I didn’t plan for any of this. Not the diagnosis, not the chaos that came before it, and certainly not the strange kind of peace I’ve been clawing toward ever since.
When I first heard the words bipolar II disorder, I laughed. Not because it was funny—God, it wasn’t—but because it felt like someone had finally handed me the name tag for the person I’d unknowingly been all along. Everything clicked in that moment: the sleepless nights of frantic energy, the bottomless sadness that would hit out of nowhere and sit on my chest for weeks. The people I’d pushed away. The tasks I’d started and abandoned. The goals that burned bright then died out just as fast. It wasn’t just me being “moody” or “unpredictable.” It had a name. And naming it meant I could finally fight it.
The Trail Inside My Mind
Bipolar cycling is a beast with a quiet growl. It doesn’t always look dramatic from the outside. I wasn’t flying to Paris at 2 a.m. or gambling my savings away. My mania was more subtle—a racing brain that couldn’t shut off, a need to create, move, fix, connect, do. Then the crash would come, often so quietly I didn’t notice until I couldn’t get out of bed or hold a conversation without crying.
It’s like hiking a brutal trail with no map. One moment, you’re at the summit, breathless and alive, convinced you’re invincible. The next, you’re sliding down loose gravel into a foggy ravine, completely alone, unsure if you’ll ever make it out. The cycle doesn’t ask for your permission. It just happens—over and over.

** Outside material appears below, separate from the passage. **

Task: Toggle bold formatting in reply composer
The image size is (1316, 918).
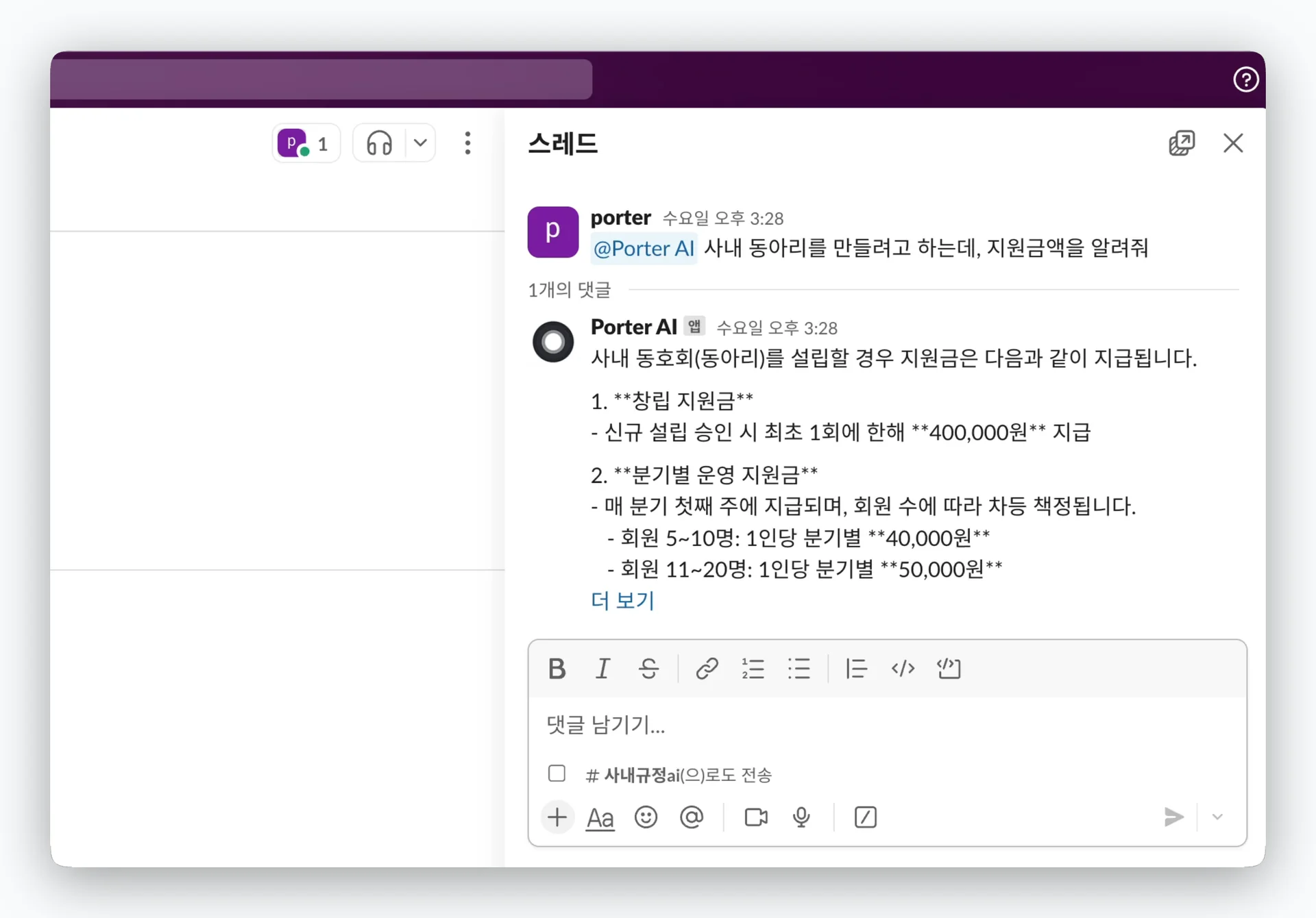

I used to think the highs were the real me and the lows were the illness. Then I flipped, thinking maybe the highs were the illness and the lows were the truth. But the truth is, I’m all of it. The trail isn’t just the peaks or just the valleys. It’s the whole thing—mud, rocks, switchbacks and all.
Finding Ground
I stumbled into hiking almost instinctively. After decades of depressive episodes left me gutted and feeling overwhelmed, I found myself lacing up a pair of boots and driving to a trailhead in search of solace.
My first big hikes were brutal. I was out of shape, mentally fried, and completely unprepared. But something happened on that trail, the Appalachian Trail, for the first time in months, my mind quieted. I was just a person moving through the woods, step after step. There was no pressure to be okay or functional—just to keep walking.
That’s when I realized that hiking mirrored everything I was trying to navigate internally. The unpredictable terrain. The mental battles. The need for endurance. Hiking wasn’t a hobby—it was therapy.
Pacing with the Cycles
I’ve started treating my bipolar cycling like a long-distance trek. You don’t rush the miles. You learn to pace yourself, to listen to your body, to stop and rest even when your mind is screaming to go faster. You start carrying tools in your mental backpack: medication, therapy, support systems, hard-won self-awareness.
And you learn not to fight the cycles, but to move with them. On the high days, I create, connect, build. But I also keep a watchful eye for when the buzz turns reckless. On the low days, I let myself slow down. I cancel plans. I take long showers. I write. I cry. I let the sadness come and go without judging it.
Most of all, I keep walking.
Trail Markers and Small Victories
There’s no finish line with bipolar disorder. No epic summit where everything is cured and clean. But there are trail markers—moments where I can look back and say, I survived that stretch. I kept going.
For me, victories look like staying present during a low instead of disappearing. Reaching out to a friend even when I feel like a burden. Not acting on impulsive thoughts. Getting out of bed when my bones feel too heavy. These things might not look heroic from the outside, but for someone with a cycling mind, they’re mountains.
And I’ve climbed a lot of mountains.
You’re Not Alone on the Trail
I used to think no one could possibly understand what this felt like. That my mind was too messy, my moods too much, my presence too unstable. But I’ve learned—through conversations, books, therapy, and long hikes—that there are so many of us walking this trail. Some ahead of me. Some behind. Some trekking right beside me without ever knowing it.
Bipolar disorder doesn’t define me, but it does shape the way I move through the world. And now that I understand it, I can move with intention. I can carry the right gear. I can prepare for the storms and celebrate the clear days.
So if you’re reading this and your mind feels like a stormy trail—keep going. Take the next step. Rest when you need to. Find your tools. Trust your rhythm. You don’t have to summit every mountain in a day. Just walk your pace.
You’re not broken. You’re just hiking something steeper than most people will ever understand. But you’re still hiking. And that’s everything.